Cierre de nuestro campamento en Inglaterra
Siempre decimos que el idioma se aprende viviendo. Es la única forma de entenderlo en todas sus competencias y contextos reales. Y este es el idioma que vale. Más allá de las certificaciones y títulos. Porque sino sabemos utilizarlo en todo su potencial, de poco sirve.
El componente cultural hemos de tenerlo en cuenta si deseamos una comunicación eficiente. Junto con este aspecto, el lenguaje no verbal supone el 60-70% de lo que comunicamos. Y lo crucial es que ese lenguaje no es universal. Según cada cultura se puede transmitir respeto, desinterés, falta de educación, demasiada intensidad o por el contrario apatía…etc. Vivir una experiencia multicultural, te da todo eso.
Hemos aprendido a vivir el idioma con todos sus matices culturales. A darnos cuenta que entre culturas, hay muchas diferencias que solo el aprendizaje de la experiencia te ayuda a detectar, corregir y mejorar.
Un inglés fuera del aula. Abierto al mundo.
Hoy cerramos nuestro campamento de BEDES con una presentación de proyectos estupenda, una ceremonia de despedida con un award a Lis por su «compassion», esa ayuda al prójimo, siempre pendiente del bienestar del otro. Bravo!
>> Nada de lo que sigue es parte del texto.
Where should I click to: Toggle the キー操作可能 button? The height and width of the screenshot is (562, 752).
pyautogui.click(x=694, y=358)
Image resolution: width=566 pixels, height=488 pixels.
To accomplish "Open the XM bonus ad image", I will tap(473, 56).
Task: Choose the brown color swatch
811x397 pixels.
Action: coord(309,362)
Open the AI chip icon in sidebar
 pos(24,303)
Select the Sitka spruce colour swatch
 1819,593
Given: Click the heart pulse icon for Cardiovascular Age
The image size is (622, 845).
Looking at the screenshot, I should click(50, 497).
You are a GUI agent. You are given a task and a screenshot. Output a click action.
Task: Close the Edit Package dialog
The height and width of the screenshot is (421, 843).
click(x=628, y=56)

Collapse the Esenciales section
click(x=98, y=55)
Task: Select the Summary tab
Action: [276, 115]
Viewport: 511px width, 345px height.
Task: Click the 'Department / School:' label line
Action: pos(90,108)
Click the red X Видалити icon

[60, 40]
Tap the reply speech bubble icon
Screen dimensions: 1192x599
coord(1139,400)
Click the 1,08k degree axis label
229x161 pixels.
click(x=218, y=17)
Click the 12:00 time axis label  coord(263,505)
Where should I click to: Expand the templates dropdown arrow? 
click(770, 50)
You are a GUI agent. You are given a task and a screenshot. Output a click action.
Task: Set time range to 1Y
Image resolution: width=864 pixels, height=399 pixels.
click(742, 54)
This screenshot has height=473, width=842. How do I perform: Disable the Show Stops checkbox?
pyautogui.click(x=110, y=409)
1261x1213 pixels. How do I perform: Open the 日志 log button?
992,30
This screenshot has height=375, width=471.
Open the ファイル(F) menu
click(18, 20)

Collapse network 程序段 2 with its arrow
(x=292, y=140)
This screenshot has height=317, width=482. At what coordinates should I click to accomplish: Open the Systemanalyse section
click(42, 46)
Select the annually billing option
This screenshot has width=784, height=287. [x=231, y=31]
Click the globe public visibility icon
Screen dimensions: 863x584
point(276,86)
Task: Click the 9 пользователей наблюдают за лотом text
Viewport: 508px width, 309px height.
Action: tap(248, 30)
Una disco dancing donde el chachachá se combinó con lágrimas de despedida en ese colofón de la jornada.
Dos semanas intensas donde cada uno hemos partido de un punto diferente, con nuestras fortalezas y debilidades, y una hoja de ruta diferente. Ha habido compromiso, esfuerzo, intensidad, correcciones, apertura, un contínuo saber y sentir que podemos mejorar cada día.
Toca tomar distancia, perspectiva de todo lo vivido. Reflexión de si hemos cumplido expectativas, autocrítica y reconocimiento. Cada uno va a recoger todo lo sembrado. Ni más, ni menos.
Gracias queridos padres por la confianza depositada. Disfrutamos con la educación de nuestros Tesoros y nos sentimos afortunados. Aprendemos con ellos y de ellos.
Id abriendo los brazos que mañana llegamos. Luces apagadas. Gusiluces empiltrados.